Dans son rapport « Calcul et données. Nouvelles perspectives pour la simulation à haute performance »,, l’Académie des technologies alerte sur l’importance des nouvelles technologies de simulation numérique, fondées à la fois sur la modélisation (calcul scientifique) et sur l’intelligence artificielle (apprentissage automatique).
Le développement très rapide des méthodes d’apprentissage automatique, et en particulier de l’apprentissage profond souvent appelé intelligence artificielle, a permis d’obtenir des résultats remarquables dans de multiples domaines : reconnaissance d’images ou de la parole, étude des réseaux sociaux, véhicules autonomes, imagerie médicale, etc… Ces méthodes statistiques, qui nécessitent de recourir à de très nombreuse données (big data) pour entraîner les modèles d’apprentissage, sont-elles le nouveau paradigme pour les besoins de simulation nécessaires à prévision, à la recherche scientifique, au développement technologique ?
La seule approche disponible jusqu’à un passé récent consistait à s’appuyer sur les lois scientifiques du monde de la physique, de la chimie, de la biologie, décrivant les systèmes étudiés. Les versions numériques, ou discrétisées, de ces lois déterministes sont utilisées pour construire un modèle, le plus souvent très lourd, dont la résolution est confiée à un super-ordinateur. La simulation numérique fonde ainsi les scénarios climatiques, commande la conception des avions et de beaucoup d’autres objets industriels. Ce calcul scientifique, cette simulation numérique, peuvent-ils continuer à progresser au rythme soutenu qu’ils ont connu jusqu’à présent ?
La complémentarité entre approches statistiques et déterministes, entre intelligence artificielle et simulation numérique, est, pour l’Académie des technologies, la source d’un accroissement significatif des capacités de chacune de ces approches et la matrice de nouvelles méthodes, hybridées entre calcul et données.
L’intelligence artificielle peut en effet inclure dans son approche statistique, comme contraintes à respecter, des lois scientifiques ou des savoirs préexistants. La simulation numérique peut quant à elle utiliser l’apprentissage automatique pour représenter statistiquement, à partir d’une grande masse de données d’apprentissage, des phénomènes trop fins ou trop complexes pour être numérisés directement à partir de lois scientifiques. On conçoit alors que, pour les systèmes complexes, la reproduction et la prévision de leur fonctionnement soient magnifiées par de nouvelles méthodes hybrides statistico-déterministes.

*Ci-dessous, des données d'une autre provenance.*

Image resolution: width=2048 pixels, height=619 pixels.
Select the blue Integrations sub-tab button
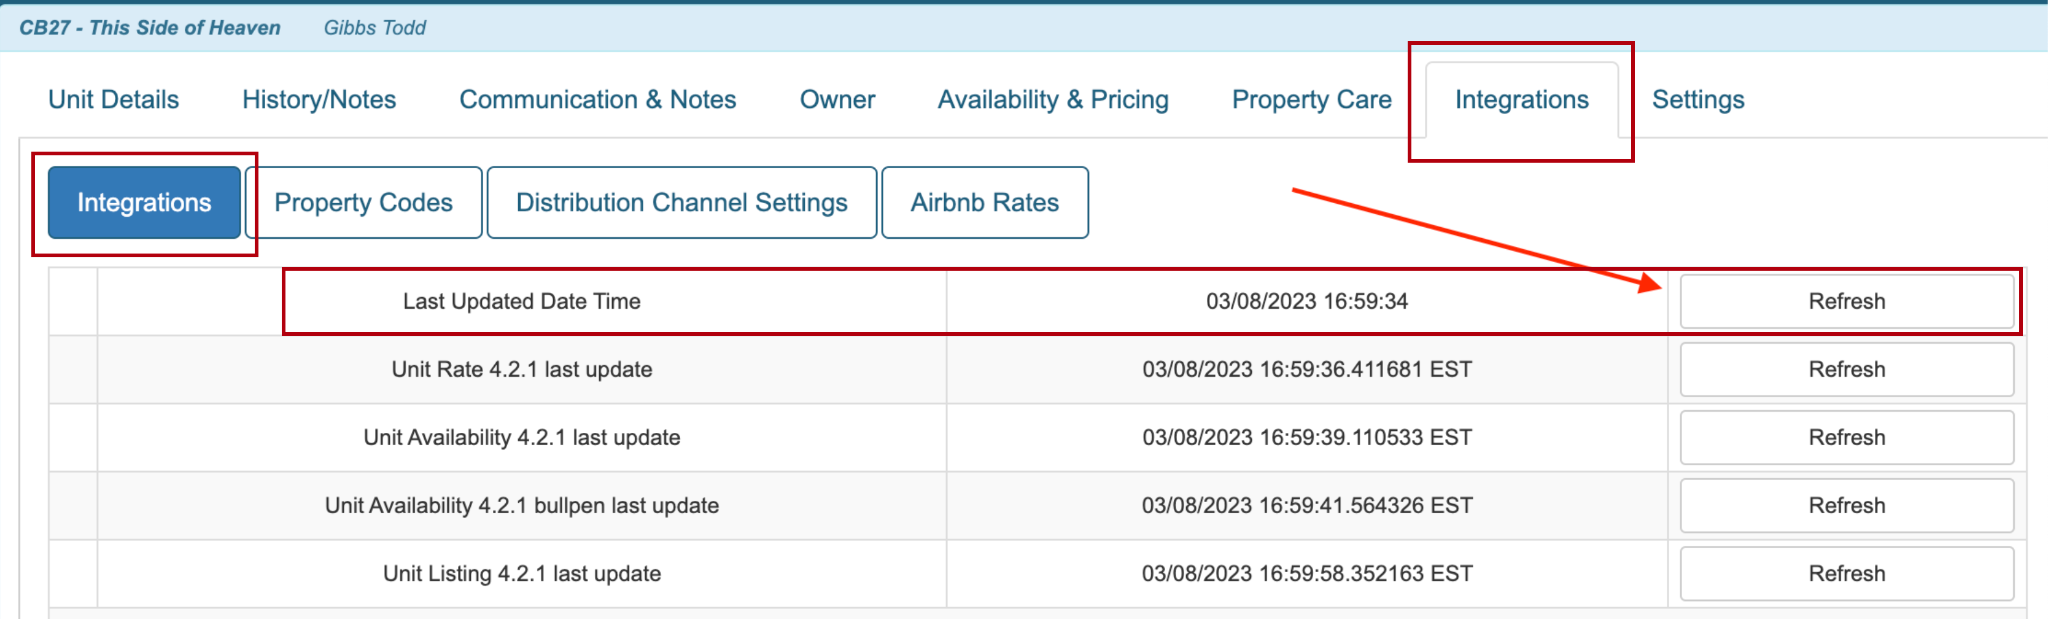point(144,203)
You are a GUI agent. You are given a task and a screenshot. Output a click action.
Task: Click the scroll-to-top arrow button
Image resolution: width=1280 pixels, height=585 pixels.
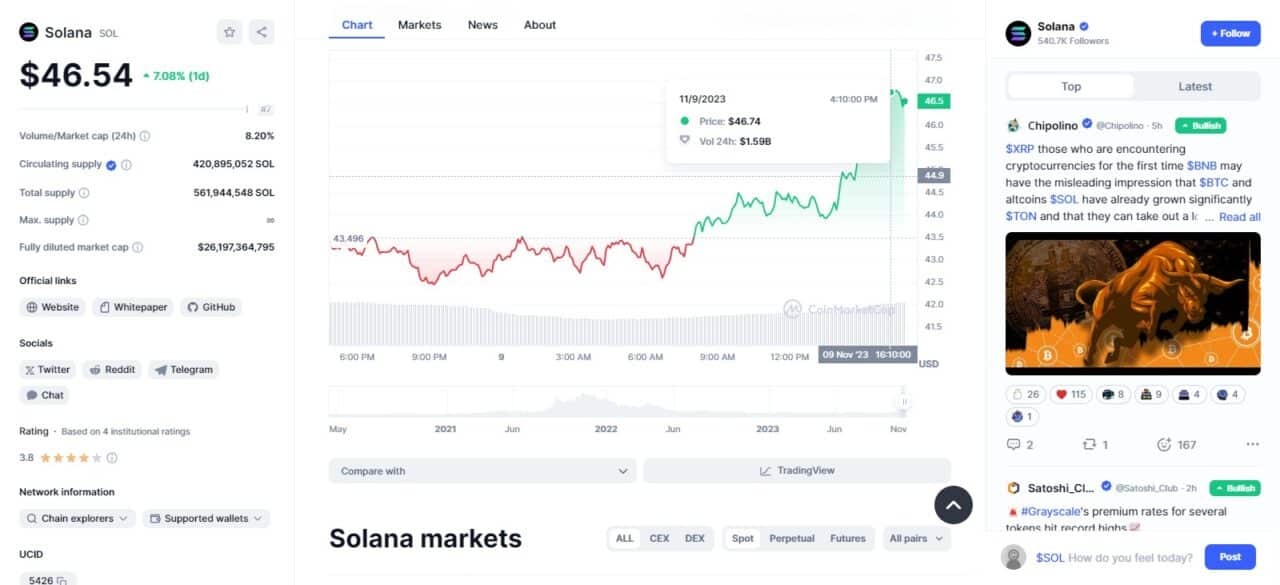953,506
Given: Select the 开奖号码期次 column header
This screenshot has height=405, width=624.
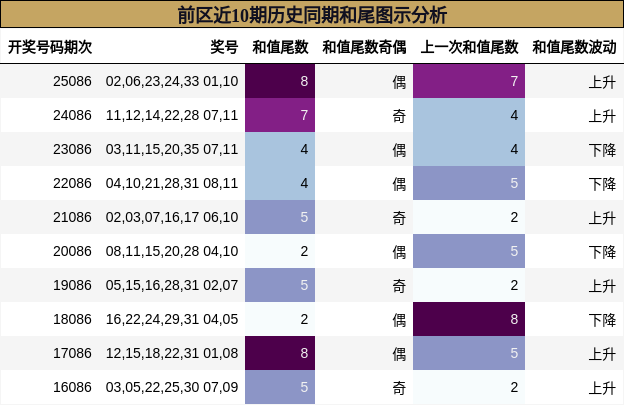Looking at the screenshot, I should click(x=50, y=47).
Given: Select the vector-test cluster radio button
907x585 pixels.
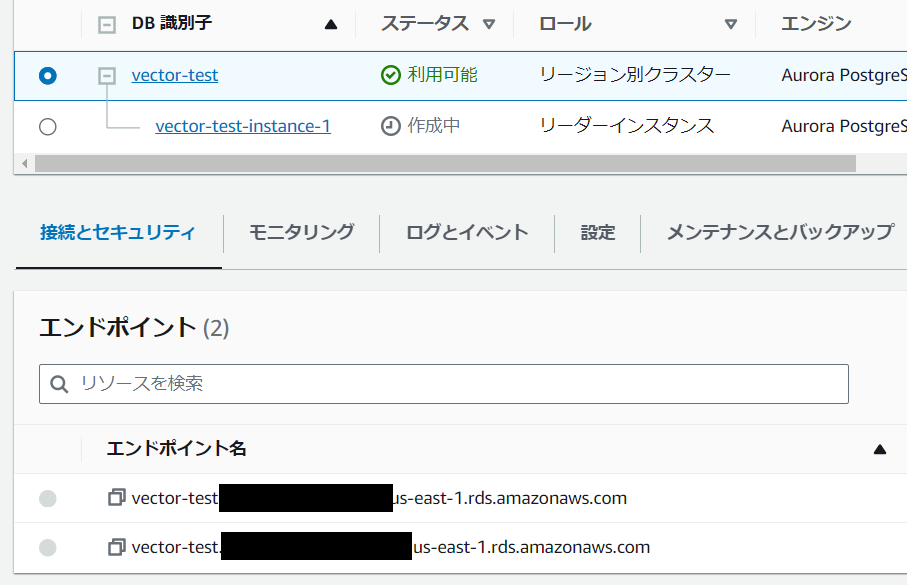Looking at the screenshot, I should point(47,75).
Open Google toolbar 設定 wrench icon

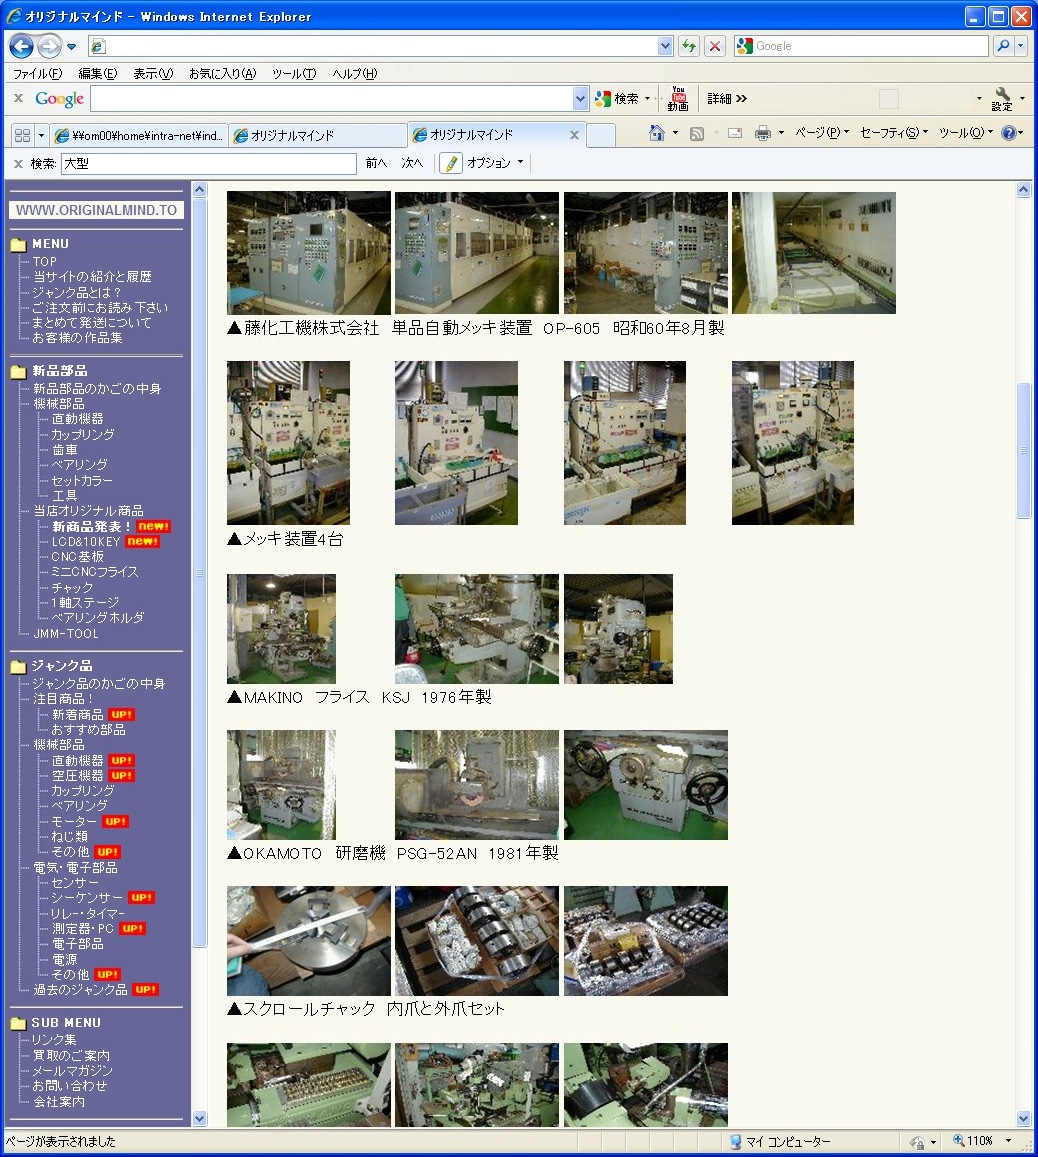coord(1002,98)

Les outils pour mettre en œuvre ces nouvelles méthodes existent : le traitement en masse des données a nécessité l’utilisation d’une nouvelle catégorie de processeurs, moins gourmands en énergie et particulièrement adaptés à ces usages. Ces « accélérateurs » sont maintenant intégrés, à côté des processeurs plus traditionnels, dans les architectures des super-ordinateurs les plus puissants. Le rassemblement au sein d’un même cœur de calcul de ces deux sortes de processeurs permet à la fois d’atteindre des puissances de calcul qui seront très bientôt dans la gamme de 1018 opérations par seconde (l’exascale), à un coût énergétique acceptable, et aussi de mettre en œuvre les nouvelles méthodes hybrides associant intelligence artificielle et calcul scientifique
Les compétences nécessaires au développement de ces méthodes associeront connaissances des mathématiques appliquées, de la science des données et de la statistique, de la science sous-jacente au domaine d’étude, et mise en œuvre de ces méthodes sur les nouvelles architectures des super-ordinateurs les plus puissants, nécessitant maîtrise de l’informatique et du parallélisme massif. Les formations initiales comme les formations continues aptes à former de tels spécialistes commencent à être mises en place, mais toutefois à un niveau encore insuffisant.
Dans son rapport « Calcul et données. Nouvelles perspectives pour la simulation à haute performance », l’Académie des technologies développe ces différents points et formule six recommandations :
- renforcer le développement de méthodes hybrides, associant physique de base et apprentissage ;
- s’appuyer sur des infrastructures matérielles permettant à la fois le calcul scientifique et le traitement des données ;
- améliorer la validation et l’explication des résultats des simulations ;
- organiser un meilleur partage des données entre utilisateurs potentiels ;
- promouvoir une formation hybride adaptée et bien reconnaître les métiers associés ;
- aider à la transition des grands codes déjà développés sur la base du calcul scientifique.